Carnevale Amborsiano

Carnevale Amborsiano

Il prossimo 8 marzo sfilata dei carri con partenza dall’Oratorio di Olcella alle 14.30 e arrivo in Oratorio Sacro Cuore.

Perché 4 giorni dopo rispetto al resto d’Italia?

Nel rito romano la Quaresima inizia il Mercoledì delle Ceneri, a Milano invece inizia solo la domenica successiva, quindi con quattro giorni in più di festeggiamenti culminanti nel “Sabato grasso” che anticipa di un giorno la prima domenica di quaresima. Questa tradizione ha origini antichissime, legate a precisi eventi storici attorno ai quali ruotano   leggende e di curiose vicende.

La differenza trova origine in  un diverso calcolo della Quaresima, tra il rito ambrosiano e il rito romano. Il computo antico e originario, conservatosi nel rito ambrosiano, quando cioè la Chiesa “imitava” i quaranta giorni passati da Gesù nel deserto con altrettanti giorni di penitenza in preparazione al Venerdì Santo, detto Pasqua secondo la concezione ebraica, nasce contando quaranta giorni a ritroso partendo dal Giovedì santo e terminando esattamente alla prima domenica di Quaresima.

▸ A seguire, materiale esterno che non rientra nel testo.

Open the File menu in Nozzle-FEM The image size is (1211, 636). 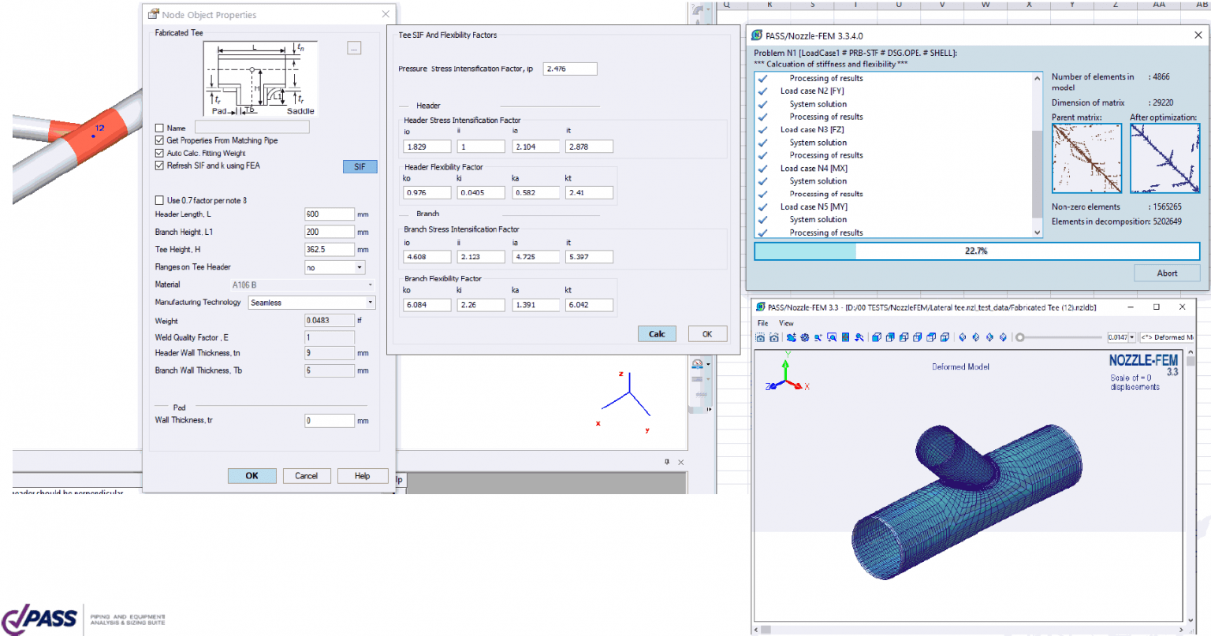pos(762,323)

A partire dal VII secolo, però, si andò affermando una nuova concezione del periodo di preparazione alla Pasqua. Innanzitutto si considerò Pasqua la domenica della Risurrezione di Gesù e l’idea di quaranta giorni di penitenza venne sostituita da quaranta giorni effettivi di digiuno dalle carni: digiuno, tuttavia, che secondo un’antichissima tradizione non doveva essere praticato alla domenica. Partendo allora dal Sabato Santo e contando a ritroso quaranta giorni, saltando le domeniche, si giunge al mercoledì “delle ceneri”. Tutta la Chiesa occidentale accettò questa formula, ad eccezione appunto di quella di Milano, dove fino ad oggi si è conservata la più antica e precedente tradizione.

Ma poiché a Milano si voleva tener fede al precetto di non digiunare nel giorno del Signore, come anche S. Ambrogio aveva raccomandato, i milanesi conclusero che il giorno di “saluto alla carne” (carnem levare) era la prima domenica di Quaresima, prolungarono il carnevale ambrosiano fino alla notte tra la domenica e il lunedì.

Questa usanza di una “Domenica grassa” è testimoniata nei secoli da cronache e documenti. Non mancarono però i tentativi, da parte delle civiche autorità, di limitarne gli eccessi e gli abusi, come ad esempio al tempo di Ludovico il Moro, sul finire del Quattrocento.

Dopo la peste del 1576, si giunse a una sorta di “compromesso”: la “domenica di carnevale” anche a Milano diventava domenica di Quaresima, mentre il carnevale si chiudeva in bellezza con il “Sabato grasso”.